* [Passage shown]
.....

AI Toy Safety Warning: Experts Urge Parents to Avoid AI-Powered Toys This Holiday
Children’s advocacy groups are issuing urgent warnings against AI-powered toys this holiday season, citing risks of unsafe conversations and developmental harm. Over 150 experts support Fairplay’s advisory highlighting how these “educational” toys may actually replace creative play.
Key Concerns About AI Toys
- Exposure to explicit sexual conversations and dangerous content
- Displacement of creative learning and imaginative play
- Fostering obsessive use and unhealthy attachments
- Encouraging unsafe behaviors including self-harm
Documented Risks and Expert Warnings
Fairplay’s advisory reveals that many AI toys rely on systems like ChatGPT, which have documented harms for young users. The organization notes these products are often marketed to children as young as two.
“The serious harms that AI chatbots have inflicted on children are well-documented, including fostering obsessive use, having explicit sexual conversations, and encouraging unsafe behaviours,” Fairplay stated.
Rachel Franz, director of Fairplay’s Young Children Thrive Offline Program, explained that young children’s developing brains make them particularly vulnerable: “Their brains are being wired for the first time and developmentally it is natural for them to be trustful, for them to seek relationships with kind and friendly characters.”
Testing Reveals Alarming Content
Recent testing by US PIRG Education Fund found AI toys discussing sexually explicit topics, offering advice on finding matches or knives, and displaying limited parental controls. The organization tested four AI chatbot toys in its annual “Trouble in Toyland” report.
Developmental Impact Concerns
Dr. Dana Suskind, a pediatric surgeon studying early brain development, emphasized that AI toys undermine crucial developmental processes: “An AI toy collapses that work. It answers instantly, smoothly, and often better than a human would. We don’t yet know the developmental consequences of outsourcing that imaginative labor to an artificial agent.”
Company Responses and Safety Claims
Companies like Curio Interactive and Miko have implemented safety measures. Curio stated it has “meticulously designed guardrails” and encourages parental monitoring. Miko uses its own AI model rather than general systems like ChatGPT and claims to continuously strengthen filters.
However, experts remain concerned about the fundamental impact on child development. Dr. Suskind advises: “The biggest thing to consider isn’t only what the toy does; it’s what it replaces. A simple block set or a teddy bear that doesn’t talk back forces a child to invent stories, experiment, and work through problems.”
She adds the “brutal irony” that unlimited AI access may be the worst preparation for an AI-dominated future, as it undermines the very creativity and problem-solving skills children will need.

.....

* [Instructions]
• 1. Translate this sentence from the AI toy article into Spanish: "The organization notes these products are often marketed to children as young as two."
• 2. From the AI toy article, reproduce word for word the part starting with "AI Toy Safety" and going on through "replace creative play.".

.....

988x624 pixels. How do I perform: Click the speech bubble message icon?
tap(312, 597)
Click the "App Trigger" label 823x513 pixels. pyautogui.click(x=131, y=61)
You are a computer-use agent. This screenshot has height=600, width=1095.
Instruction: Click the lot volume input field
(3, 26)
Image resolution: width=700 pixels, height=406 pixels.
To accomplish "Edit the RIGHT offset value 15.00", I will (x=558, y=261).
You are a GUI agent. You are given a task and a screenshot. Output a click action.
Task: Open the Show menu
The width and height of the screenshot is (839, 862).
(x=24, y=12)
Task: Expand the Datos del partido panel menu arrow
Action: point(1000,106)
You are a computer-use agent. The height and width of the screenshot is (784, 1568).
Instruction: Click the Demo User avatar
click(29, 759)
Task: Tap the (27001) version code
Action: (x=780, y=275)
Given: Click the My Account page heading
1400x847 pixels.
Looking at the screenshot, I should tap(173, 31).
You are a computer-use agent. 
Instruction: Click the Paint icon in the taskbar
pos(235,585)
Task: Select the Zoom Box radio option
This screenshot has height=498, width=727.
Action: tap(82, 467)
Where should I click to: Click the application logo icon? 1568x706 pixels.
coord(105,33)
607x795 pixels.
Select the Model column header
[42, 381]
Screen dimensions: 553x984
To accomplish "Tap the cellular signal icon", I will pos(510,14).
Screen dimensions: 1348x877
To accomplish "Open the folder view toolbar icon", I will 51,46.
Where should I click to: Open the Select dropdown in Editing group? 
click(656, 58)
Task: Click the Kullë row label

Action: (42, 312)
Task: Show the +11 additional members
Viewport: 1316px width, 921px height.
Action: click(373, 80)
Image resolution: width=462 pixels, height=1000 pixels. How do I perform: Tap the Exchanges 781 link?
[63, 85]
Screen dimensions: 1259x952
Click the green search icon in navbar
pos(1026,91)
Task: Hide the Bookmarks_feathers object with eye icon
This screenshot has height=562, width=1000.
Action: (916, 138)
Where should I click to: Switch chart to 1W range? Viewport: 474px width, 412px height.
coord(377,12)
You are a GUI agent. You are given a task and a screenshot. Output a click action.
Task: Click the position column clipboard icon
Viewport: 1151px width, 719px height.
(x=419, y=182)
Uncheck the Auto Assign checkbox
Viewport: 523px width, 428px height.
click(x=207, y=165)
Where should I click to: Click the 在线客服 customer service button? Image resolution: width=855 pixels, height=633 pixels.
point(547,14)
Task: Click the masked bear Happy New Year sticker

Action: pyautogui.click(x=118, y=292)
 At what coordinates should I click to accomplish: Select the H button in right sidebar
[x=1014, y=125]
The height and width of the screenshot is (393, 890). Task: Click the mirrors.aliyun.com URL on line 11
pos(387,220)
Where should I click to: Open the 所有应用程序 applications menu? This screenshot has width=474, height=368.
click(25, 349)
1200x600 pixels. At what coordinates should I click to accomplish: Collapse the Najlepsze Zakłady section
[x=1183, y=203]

.....

* [Responses in order]
• 1. La organización señala que estos productos a menudo se comercializan para niños de tan solo dos años.

• 2.
AI Toy Safety Warning: Experts Urge Parents to Avoid AI-Powered Toys This Holiday
Children’s advocacy groups are issuing urgent warnings against AI-powered toys this holiday season, citing risks of unsafe conversations and developmental harm. Over 150 experts support Fairplay’s advisory highlighting how these “educational” toys may actually replace creative play.